_TASKS TO CARRY OUT_
1 - In the Fringe finale review, reproduce the stretch from "With the help" through "it happened here.", changing "googly-eyed" to "wide-eyed".
2 - List every character the Fringe finale review names in its final paragraph, the one beginning "With the help of Nina".
3 - According to the Fringe finale review, who shot the Observer September?

_PAGE EXTRACT_

'Fringe' season finale review: Killing to live, living to die
Fringe closed out its season with an hour that wrapped up some of this season’s loose ends, settled some timeline hash, quoted some William Butler Yeats, answered a few nagging Observer observations, and rang William Bell to a fare-thee-well.
The first satisfying twist in “Brave New World” part two was (SPOILER ALERT!) to have Jessica Holt prove to be a pistol-packing baddie (I got that vibe off her last week, but wrongly thought — silly me — from the color of her hair she might prove to be Nina’s evil daughter). In the cosmic balance of things, Astrid lived even as Jessica died a lingering death. Holt shot the Observer September (his blood-stained white shirt an immediate visual reference to the “Back To Where You’ve Never Been” episode) but then Super-Olivia deflected further bullets which ricocheted back into Jessica.
With the help of Nina, Walter, Peter, and Olivia kept Jessica alive long enough for the show to work in some nicely off-putting googly-eyed special-effects and information about Olivia’s importance to the future/present/past. (Pause to congratulate Josh Jackson for delivering the line that instructed Olivia to inject Jessica not in her body but “right in the thinker,” pointing to his head.) By the climax of the episode, it was Olivia taking a shot to the head: A bullet fired by Walter in a startling desperation move, guessing/knowing that Olivia’s Cortexiphan consciousness would quell the vortex, heal the worlds (as well as her wound). This was also an answer to the earlier episode’s Observer message that Olivia would die in all possible futures, something September uttered without knowing how it could be true until it happened here.

_PROVIDED MATERIAL_
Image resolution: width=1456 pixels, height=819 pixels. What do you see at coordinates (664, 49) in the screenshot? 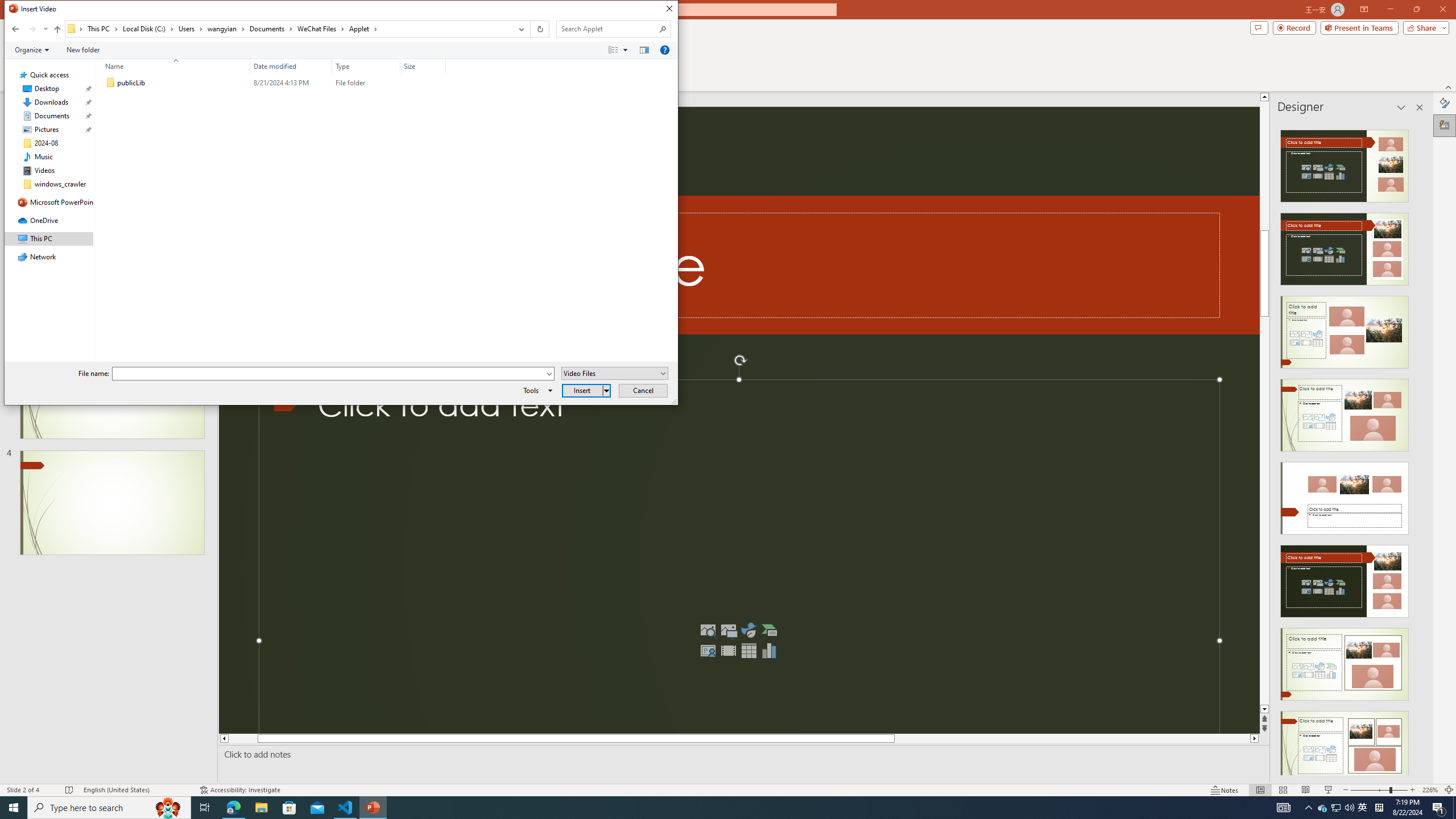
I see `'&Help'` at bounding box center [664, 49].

_ANSWERS BELOW_
1 -
With the help of Nina, Walter, Peter, and Olivia kept Jessica alive long enough for the show to work in some nicely off-putting wide-eyed special-effects and information about Olivia’s importance to the future/present/past. (Pause to congratulate Josh Jackson for delivering the line that instructed Olivia to inject Jessica not in her body but “right in the thinker,” pointing to his head.) By the climax of the episode, it was Olivia taking a shot to the head: A bullet fired by Walter in a startling desperation move, guessing/knowing that Olivia’s Cortexiphan consciousness would quell the vortex, heal the worlds (as well as her wound). This was also an answer to the earlier episode’s Observer message that Olivia would die in all possible futures, something September uttered without knowing how it could be true until it happened here.

2 - Nina, Walter, Peter, Olivia, Jessica, September

3 - Jessica Holt